▶ [Text under study]
# Health cover under pension age



## mollymonster (May 26, 2010)

Sorry if this has been done before..
We are looking to come and buy a property which we intend to use for the winter. Then back to UK in summer.. we are looking to rent it out when we're not there.. as I'm assuming we will be paying Spanish tax on any rental income will this entitle us to Spanish healthcare?? I'm 54 my partner is 64 with a small private pension.. any info would be great.. thanks


----------



## Lynn R (Feb 21, 2014)

mollymonster said:


> Sorry if this has been done before..
> We are looking to come and buy a property which we intend to use for the winter. Then back to UK in summer.. we are looking to rent it out when we're not there.. as I'm assuming we will be paying Spanish tax on any rental income will this entitle us to Spanish healthcare?? I'm 54 my partner is 64 with a small private pension.. any info would be great.. thanks


No, paying income tax in Spain does not entitle you to healthcare. Only paying social security contributions (if you are either working with a legal contract, or self employed) does that.


----------



## Overandout (Nov 10, 2012)

And it is worth clarifying that you will pay the tax on the property whether or not it is rented.

If rented, you pay on the actual income, if empty, you pay on a calculated "hypothetical" rent.


----------



## mollymonster (May 26, 2010)

So it looks like I'm going to need private healthcare?? Sorry only just starting to research so a bit "thick" about it all!!!!! Rough guidelines of costs for basic cover just to make us legal?? Any idea?? Cheers


----------



## mollymonster (May 26, 2010)

Overandout said:


> And it is worth clarifying that you will pay the tax on the property whether or not it is rented.
> 
> If rented, you pay on the actual income, if empty, you pay on a calculated "hypothetical" rent.


When you say 'pay the tax on the property' do you mean the property tax/rubbish tax etc?? Thanks


----------



## tarot650 (Sep 30, 2007)

mollymonster said:


> So it looks like I'm going to need private healthcare?? Sorry only just starting to research so a bit "thick" about it all!!!!! Rough guidelines of costs for basic cover just to make us legal?? Any idea?? Cheers


Sorry disagree,you are not thick at all.We have all had to start somewhere.The nice thing for you is you have the internet and forums like this to get all your answers off very knowledgeable people.When i look back it would have been nice but when we came no internet no forums.A greeting.


----------



## Overandout (Nov 10, 2012)

mollymonster said:


> When you say 'pay the tax on the property' do you mean the property tax/rubbish tax etc?? Thanks


Well, you will have to pay those taxes known as "IBI" and "TRAU" on any property you have in Spain, as do all owners.

But also, if your property in Spain is not your main residency, you also have to pay the income tax. And this can be either the "real" income, or the "theoretical" income.

Assuming you will not be tax residents in Spain, this will be through a non-resident's tax return, and the amount you pay depends on several variables.


----------



## mollymonster (May 26, 2010)

Thank you &#55357;&#56832; yes this forum is a great help.. there's just sooo much to take into consideration.. bet it was a nightmare with no internet info at your fingertips.. really appreciate all the info off people who have "been there, done that". &#55357;&#56833;


----------



## Lynn R (Feb 21, 2014)

▶ [Stored data]
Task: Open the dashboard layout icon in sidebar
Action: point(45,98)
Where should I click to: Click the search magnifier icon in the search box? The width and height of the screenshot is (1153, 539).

▶ [Problems to work on]
[a] According to the health cover thread, what does a person have to pay to be entitled to healthcare in Spain?
[b] Rewrite the stretch of the health cover thread from "Well, you will" through "on several variables.", substituting "property holders" for "owners".

▶ [Answers below]
[a] Social security contributions, which are paid when working with a legal contract or when self-employed.

[b]
Well, you will have to pay those taxes known as "IBI" and "TRAU" on any property you have in Spain, as do all property holders.

But also, if your property in Spain is not your main residency, you also have to pay the income tax. And this can be either the "real" income, or the "theoretical" income.

Assuming you will not be tax residents in Spain, this will be through a non-resident's tax return, and the amount you pay depends on several variables.